Who or what has been the biggest single influence on your way of thinking about design? Attending sales calls and learning the business side of things has changed the way I think about design.  Now, if I have an idea that I want to pitch, I need to have my story complete: what price-point are we filling? Is this a white-space opportunity, or are we trying to replace a competitor's sku? How can we reduce the cost in manufacturing without jeopardizing the integrity of the product? What makes this product unique?  Why would a shopper be compelled to purchase this product? If you can answer all of these questions, your product will be more likely to be picked up by retailers.

What project or design problem have you faced (in the past or recently) that seemed to be a “failure” but turned out to be an extremely valuable experience? There was a collection of products that hit the market and didn’t sell well. This “failure” was attributed to the colors and patterns not being popular (which is my team’s responsibility), and had to be replaced immediately. I learned a valuable lesson in not creating a unique design for the sake of being different from your competitors. I learned how to be more intentional in my designs, and use experience from past successes and failures to guide my decisions, as opposed to personal taste or opinion.


You work for Kids II in Atlanta as a Senior Designer in Trends and Surfaces. What is the most interesting or perhaps rewarding part of your daily design work? Are there any specific projects you are extremely proud of and would like to share? I have the pleasure of designing baby products, and it is most rewarding to me to see friends on Facebook sharing photos of their babies using products that I designed!  One specific project that I am particularly proud of is the Ingenuity Brighton collection at Target.  The collection consists of a bouncer, swing, and playard, and has been very successful. I shop at Target all of the time, so it was a surreal moment the first time I saw one of my own products on the shelf!

“I learned how to be more intentional in my designs, and use experience from past successes and failures to guide my decisions, as opposed to personal taste or opinion.”

It’s clear you are successfully working in the field of design. In your opinion is it more difficult for women to become “successful” in the design field? I do not think it is any more difficult for women to be successful in design as opposed to any other industry. As a woman, it is important to stand confident and strong, and don’t over apologize. I once walked into the Director of Marketing’s office and said, “I’m sorry to bother you, but would you have a minute to look over something for me?”  She made me turn around and try that again.  “Walk in here and do not apologize, you are not bothering me by asking me to do something that is part of my job,” she said.  That really stuck with me.

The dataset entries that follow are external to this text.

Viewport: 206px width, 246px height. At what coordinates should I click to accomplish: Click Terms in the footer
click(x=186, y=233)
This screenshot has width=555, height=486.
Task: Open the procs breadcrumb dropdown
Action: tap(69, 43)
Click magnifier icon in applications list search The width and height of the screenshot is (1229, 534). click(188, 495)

Are there any rules or habits that help you do your design work more efficiently? I love making mood boards before starting a project.  It helps me think outside the box, and it also aids in giving a backstory when presenting my concepts.  My mood boards often include a target consumer, a color palette, a nursery photo (where will this product be used?), and a character for toy inspiration.


What advice would you give to student designers preparing to enter into the design field? It often takes a long time to find a good design job right out of school, as competition is fierce and companies are often looking for experience. Be patient, and make sure to keep your skills up while you are looking. Maybe go back and improve on sketches for projects in your portfolio. Another idea is maintaining a blog where you write about people, places, and things that inspire you on a weekly basis. These types of things show prospective employers that you truly have a passion for design.

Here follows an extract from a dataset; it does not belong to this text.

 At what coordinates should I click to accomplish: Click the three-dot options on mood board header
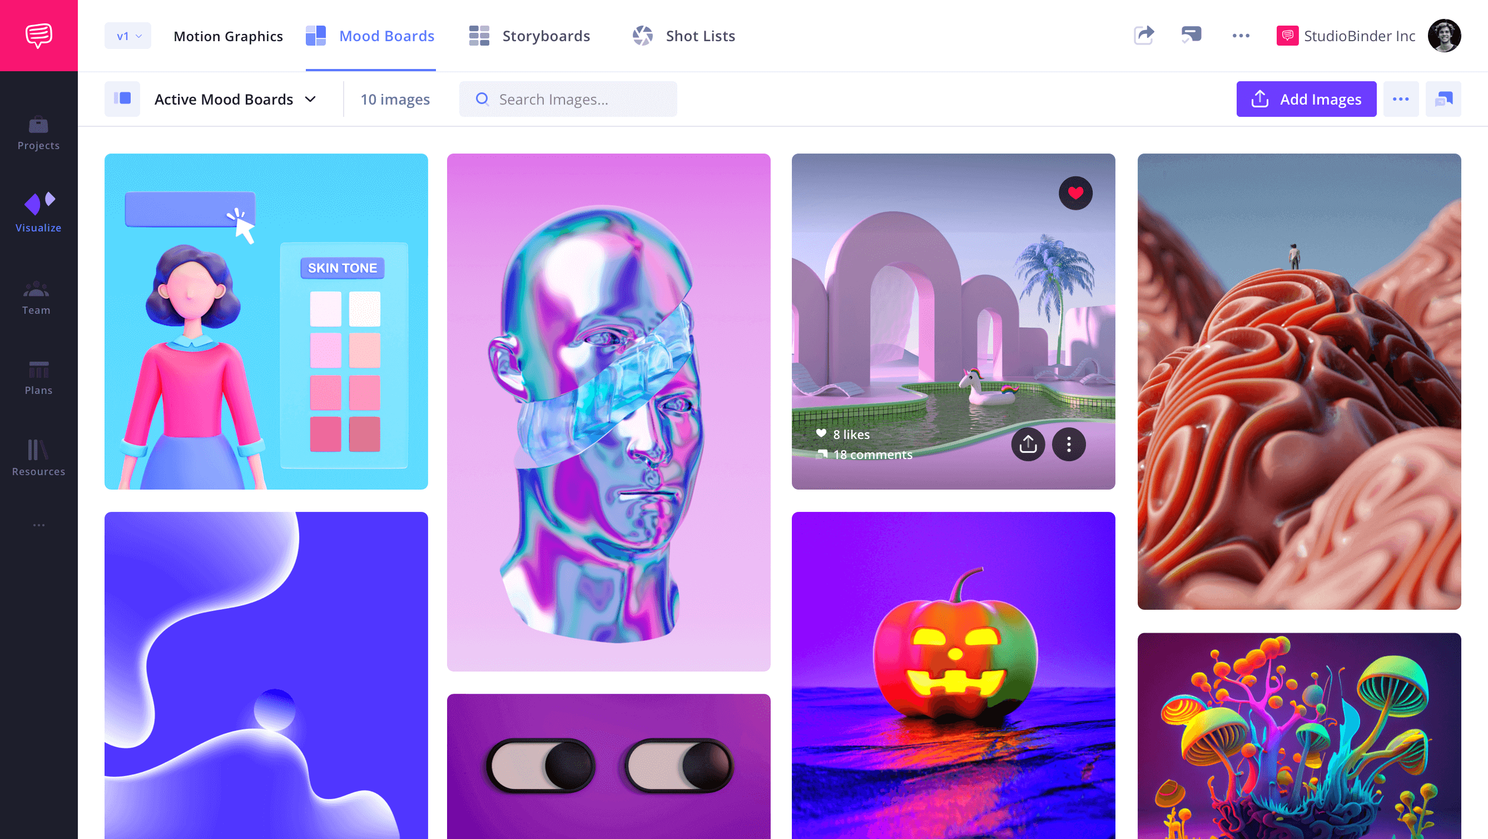coord(1400,98)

While you were in school at Auburn, do you remember a specific design project that challenged you the most? The furniture project with Tin Man Lau was challenging for me. I am indecisive by nature, so designing a piece of furniture for myself as opposed to solving a consumer problem for a client was difficult. I did end up designing a beautiful bar that is still displayed in my house today.

Would you recommend some resources that young designers might find useful? I find Pinterest to be an excellent place to keep up on what's trending, from colors and patterns, to materials and finishes, etc.

What do you know now that you wish you knew when you were in school? Design should be fun and not stressful. You have plenty of time to stress about your design job in the “real world” some day—enjoy the school projects and push the boundaries while you can!

Design Samples

Designer responded to questions in 2016 via email.